# Document segment
====

Here I am settled once more onto my porch in my bungalow in sunny Naples. No, it is not the grand studio I have back home in NH but I am outside in a jungle like setting with birds chirping, butterflies fluttering by and wonderful breezes that blow my toxic materials away so I am not inhaling them. What more can a girl ask for in February?!

I have been here for a month and plan on two more months. Longer than usual. What is the rush home? Well, it’s not my little village. But since most of my friends leave for the winter, I might as well stay here until the ground thaws and the snow melts.

I am pleased that I heard from WB Gallery in Stowe VT yesterday. They have offered me a spot in Sept til Dec for a show. What a great time of year to show there. Fall, tourists and pre Xmas. I know that sounds so commercial but that is part of the game. I do  my work, love what I do and then it has to sell. Third on the list. This past fall I worked primarily on birds’ nest and now I am starting a series of falling stones. This is a series I first worked on when I was still a sculptor. The title is  ‘Like clouds, stones too are amorphous’. The last sculpture I ever did was in bronze and was a pile of stones that look like they are falling out of the sky. I am starting with 2 large panels with stones falling. Still have quite a ways to go. Do a lot of carving and drawing and scraping. Need them to feel like they are in motion and not a pile of potatoes.

In the meantime, I have signed up for a semi private workshop with remarkable Rebecca Crowell. I am flying to MN the first week of March. Had to go to Walmart’s to buy some cheap winter clothes since I have none here. I got it in my head that I want to learn cold wax which is so much more fluid than hot wax. Many encaustic painters do both mediums. She is a magnificent cold wax painter.

====

# Apply what you read
1. Write out everything in the blog post from "Here I am settled" down to "for in February?!".
2. Answer these questions about the blog post:
(a) How many more months does the writer plan to stay in Naples?
(b) Which gallery offered the writer a show, and for what months?
(c) Where is the writer flying the first week of March?
The lines after this point come from a separate source.

====

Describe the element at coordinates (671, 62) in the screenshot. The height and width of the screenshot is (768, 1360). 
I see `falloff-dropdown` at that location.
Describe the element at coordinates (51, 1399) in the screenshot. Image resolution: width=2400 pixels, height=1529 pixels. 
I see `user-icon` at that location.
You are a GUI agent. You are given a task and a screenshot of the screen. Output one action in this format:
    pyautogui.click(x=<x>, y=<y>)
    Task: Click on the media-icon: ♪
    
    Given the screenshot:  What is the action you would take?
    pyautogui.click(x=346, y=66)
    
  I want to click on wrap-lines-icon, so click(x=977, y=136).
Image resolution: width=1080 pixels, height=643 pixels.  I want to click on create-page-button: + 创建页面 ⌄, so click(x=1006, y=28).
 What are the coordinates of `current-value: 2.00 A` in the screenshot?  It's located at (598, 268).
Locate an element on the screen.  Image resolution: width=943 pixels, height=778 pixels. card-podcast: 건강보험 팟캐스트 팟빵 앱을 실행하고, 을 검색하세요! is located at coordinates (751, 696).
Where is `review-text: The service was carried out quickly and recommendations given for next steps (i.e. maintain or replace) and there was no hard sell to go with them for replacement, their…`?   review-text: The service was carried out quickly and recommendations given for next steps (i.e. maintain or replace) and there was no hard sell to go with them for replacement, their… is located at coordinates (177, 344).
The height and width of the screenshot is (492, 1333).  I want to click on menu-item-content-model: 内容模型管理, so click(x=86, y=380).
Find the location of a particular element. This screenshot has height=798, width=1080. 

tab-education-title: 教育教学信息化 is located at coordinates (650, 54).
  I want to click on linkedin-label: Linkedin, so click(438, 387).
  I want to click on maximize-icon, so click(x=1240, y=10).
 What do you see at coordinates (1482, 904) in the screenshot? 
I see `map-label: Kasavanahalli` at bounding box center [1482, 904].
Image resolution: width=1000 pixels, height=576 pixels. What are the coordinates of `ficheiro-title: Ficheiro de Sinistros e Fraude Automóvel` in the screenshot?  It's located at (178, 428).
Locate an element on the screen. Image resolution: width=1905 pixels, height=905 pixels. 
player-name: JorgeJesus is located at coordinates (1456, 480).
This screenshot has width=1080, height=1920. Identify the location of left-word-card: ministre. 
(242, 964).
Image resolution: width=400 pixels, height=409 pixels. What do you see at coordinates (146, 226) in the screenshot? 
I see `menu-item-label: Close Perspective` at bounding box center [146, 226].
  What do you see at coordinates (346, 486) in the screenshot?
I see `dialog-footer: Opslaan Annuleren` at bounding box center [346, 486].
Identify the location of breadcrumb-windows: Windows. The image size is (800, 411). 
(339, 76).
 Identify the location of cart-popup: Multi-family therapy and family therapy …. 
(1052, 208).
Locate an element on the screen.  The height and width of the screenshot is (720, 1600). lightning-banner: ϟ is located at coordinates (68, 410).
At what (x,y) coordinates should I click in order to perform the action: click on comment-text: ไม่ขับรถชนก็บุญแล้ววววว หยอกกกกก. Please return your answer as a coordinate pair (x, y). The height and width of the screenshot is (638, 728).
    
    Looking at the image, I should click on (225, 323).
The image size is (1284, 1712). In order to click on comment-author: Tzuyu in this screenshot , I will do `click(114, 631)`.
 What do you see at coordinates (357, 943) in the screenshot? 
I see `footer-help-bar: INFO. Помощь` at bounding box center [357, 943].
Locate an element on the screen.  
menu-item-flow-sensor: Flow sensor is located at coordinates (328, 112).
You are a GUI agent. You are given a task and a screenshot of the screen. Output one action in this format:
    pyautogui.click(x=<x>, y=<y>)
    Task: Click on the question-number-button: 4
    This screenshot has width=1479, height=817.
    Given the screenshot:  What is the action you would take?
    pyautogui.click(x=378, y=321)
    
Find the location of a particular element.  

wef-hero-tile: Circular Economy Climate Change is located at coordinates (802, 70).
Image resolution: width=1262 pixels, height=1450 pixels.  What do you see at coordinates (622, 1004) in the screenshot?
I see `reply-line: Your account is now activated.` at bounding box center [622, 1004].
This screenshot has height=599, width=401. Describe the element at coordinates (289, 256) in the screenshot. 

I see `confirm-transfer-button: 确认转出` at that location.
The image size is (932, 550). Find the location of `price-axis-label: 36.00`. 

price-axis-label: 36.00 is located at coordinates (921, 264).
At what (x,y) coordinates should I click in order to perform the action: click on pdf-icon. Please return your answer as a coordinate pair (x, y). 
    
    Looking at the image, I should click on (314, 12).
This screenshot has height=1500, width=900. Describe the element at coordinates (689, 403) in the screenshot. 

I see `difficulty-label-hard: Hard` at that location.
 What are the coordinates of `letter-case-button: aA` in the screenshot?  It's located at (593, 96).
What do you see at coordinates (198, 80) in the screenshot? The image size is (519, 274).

====

# Answers for the exercise
1.
Here I am settled once more onto my porch in my bungalow in sunny Naples. No, it is not the grand studio I have back home in NH but I am outside in a jungle like setting with birds chirping, butterflies fluttering by and wonderful breezes that blow my toxic materials away so I am not inhaling them. What more can a girl ask for in February?!

2.
(a) Two more months.
(b) WB Gallery in Stowe VT, from Sept til Dec.
(c) To MN.